▶ _Task statement_
Could you turn the data, starting at its first line and ending at the line containing "Action: click(272, 507)" (that line included), into a numbered list with any blank lines left out?

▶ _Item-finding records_
■ ■ ■ ■
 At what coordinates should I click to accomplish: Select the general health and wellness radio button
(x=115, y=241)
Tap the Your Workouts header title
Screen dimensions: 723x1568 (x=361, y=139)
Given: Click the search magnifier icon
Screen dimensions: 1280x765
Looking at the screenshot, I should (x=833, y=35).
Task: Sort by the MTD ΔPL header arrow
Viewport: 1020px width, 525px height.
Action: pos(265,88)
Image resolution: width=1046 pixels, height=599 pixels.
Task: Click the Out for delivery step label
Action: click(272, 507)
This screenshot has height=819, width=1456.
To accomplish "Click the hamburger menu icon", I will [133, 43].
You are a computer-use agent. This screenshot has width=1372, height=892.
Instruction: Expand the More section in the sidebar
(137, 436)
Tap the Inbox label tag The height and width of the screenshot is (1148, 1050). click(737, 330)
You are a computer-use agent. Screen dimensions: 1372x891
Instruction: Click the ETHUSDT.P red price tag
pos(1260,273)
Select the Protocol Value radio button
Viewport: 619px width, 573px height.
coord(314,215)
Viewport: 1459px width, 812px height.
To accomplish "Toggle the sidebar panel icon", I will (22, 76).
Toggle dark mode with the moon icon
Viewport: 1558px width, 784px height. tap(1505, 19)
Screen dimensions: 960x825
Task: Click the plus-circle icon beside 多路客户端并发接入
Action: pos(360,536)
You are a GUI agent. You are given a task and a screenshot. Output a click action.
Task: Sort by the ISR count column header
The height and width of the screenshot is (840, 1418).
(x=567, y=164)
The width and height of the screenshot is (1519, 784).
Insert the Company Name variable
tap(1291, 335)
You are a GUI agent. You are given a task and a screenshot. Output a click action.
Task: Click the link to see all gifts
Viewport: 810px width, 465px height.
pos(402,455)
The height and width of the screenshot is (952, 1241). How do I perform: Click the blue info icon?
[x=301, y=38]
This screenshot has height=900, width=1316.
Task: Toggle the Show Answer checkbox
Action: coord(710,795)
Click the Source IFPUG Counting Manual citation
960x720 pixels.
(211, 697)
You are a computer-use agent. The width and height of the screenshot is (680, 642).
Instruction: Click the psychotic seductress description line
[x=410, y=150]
■ ■ ■ ■
▶ _Result of the task_
1.  At what coordinates should I click to accomplish: Select the general health and wellness radio button
2. (x=115, y=241)
3. Tap the Your Workouts header title
4. Screen dimensions: 723x1568 (x=361, y=139)
5. Given: Click the search magnifier icon
6. Screen dimensions: 1280x765
7. Looking at the screenshot, I should (x=833, y=35).
8. Task: Sort by the MTD ΔPL header arrow
9. Viewport: 1020px width, 525px height.
10. Action: pos(265,88)
11. Image resolution: width=1046 pixels, height=599 pixels.
12. Task: Click the Out for delivery step label
13. Action: click(272, 507)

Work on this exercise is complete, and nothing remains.